## GIVEN TEXT
>>>

We can use seaborn's distplot() to visualize the distributions of $\beta$ estimates:

In [16]:
fig, axes = plt.subplots(1,nprd,figsize=(16,6), sharex=True)
[sns.distplot(pars[:,i]-B[i],ax=axes[i],bins=25) for i in range(nprd)]
indices = [r'$\beta_' + str(i) + '$' for i in range(1,nprd+1)]
[axes[i].set(xlabel=indices[i],yticks=[]) for i in range(nprd)];


Next, in order to illustrate fitting a logistic regression model, we'll make a dichotomous outcome variable, fit a logistic regression model, and check how the fitted parameters compare to the true parameters:

In [19]:
# expit function for turning X @ B into probabilities
#  expit(x) = 1/(1+np.exp(-x))
Bsc = B/10 # scale the coefficients
p = expit(X @ Bsc) # generate predicted probabilities
b = (p > .57)*1 # dichotomize p
p[:10]

Out[19]:
array([ 0.94748856,  0.04666864,  0.99848485,  0.00122676,  0.9952023 ,
0.96561392,  0.33271521,  0.32158936,  0.79754037,  0.26000141])
In [20]:
b[:10]

Out[20]:
array([1, 0, 1, 0, 1, 1, 0, 0, 1, 0])
In [21]:
log_mod = LogisticRegression(fit_intercept=False) # logistic regression model
log_fit = log_mod.fit(X,b) # fit the model

In [22]:
log_fit.coef_[0].round(2)

Out[22]:
array([ 2.56, -1.49,  0.54, -1.45,  2.22])
In [23]:
Bsc

Out[23]:
array([ 1.75, -0.93,  0.24, -0.88,  1.12])

Using a sequence of regplots, we can see what the data looks like (with fitted univariate logistic model predictions):

In [24]:
fig, axes = plt.subplots(1,5,figsize=(16,4))
axes[0].set_ylabel('y')
[sns.regplot(x=X[:,i],y=b,ax=axes[i], logistic=True, n_boot=100) for i in range(5)]
[axes[i].set_yticklabels([]) for i in range(1,5)]
[axes[i].set_xlabel(col_names[i]) for i in range(5)];


As with the linear regression model above, we can simulate data and quantify how variable and how consistently biased the logistic regression estimates are:

In [25]:
nsim = 250
nprd = len(B)

<<<

## REQUIRED WORK
Retype everything in the regression walkthrough above from "Bsc = B/10 #" down to "1, 0, 0, 1, 0])".

## RECORDED DATA

>>>

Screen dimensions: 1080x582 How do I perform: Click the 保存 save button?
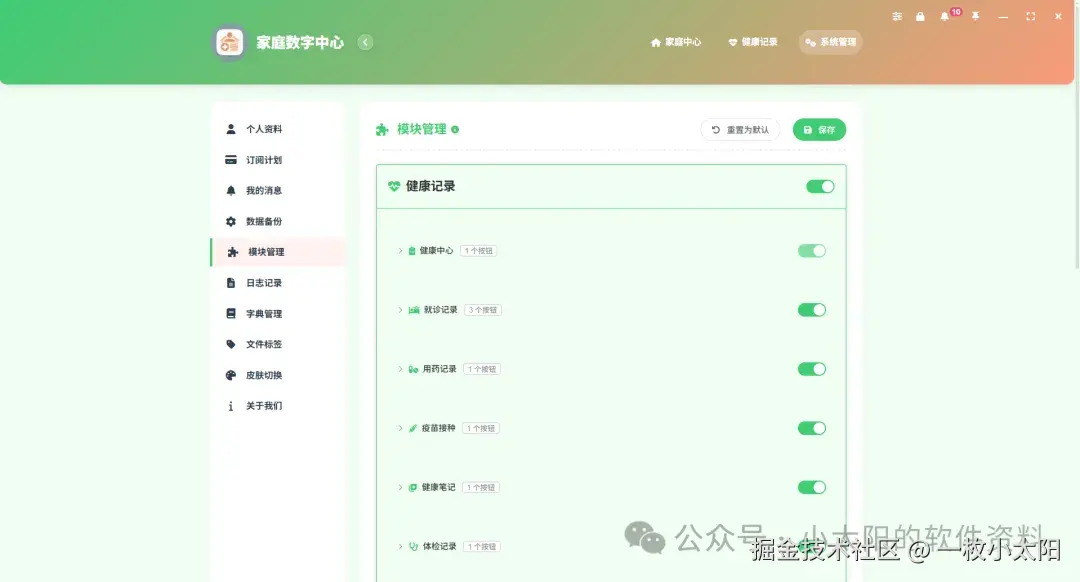pos(819,129)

<<<

## SOLVED EXERCISE
Bsc = B/10 # scale the coefficients
p = expit(X @ Bsc) # generate predicted probabilities
b = (p > .57)*1 # dichotomize p
p[:10]

Out[19]:
array([ 0.94748856,  0.04666864,  0.99848485,  0.00122676,  0.9952023 ,
0.96561392,  0.33271521,  0.32158936,  0.79754037,  0.26000141])
In [20]:
b[:10]

Out[20]:
array([1, 0, 1, 0, 1, 1, 0, 0, 1, 0])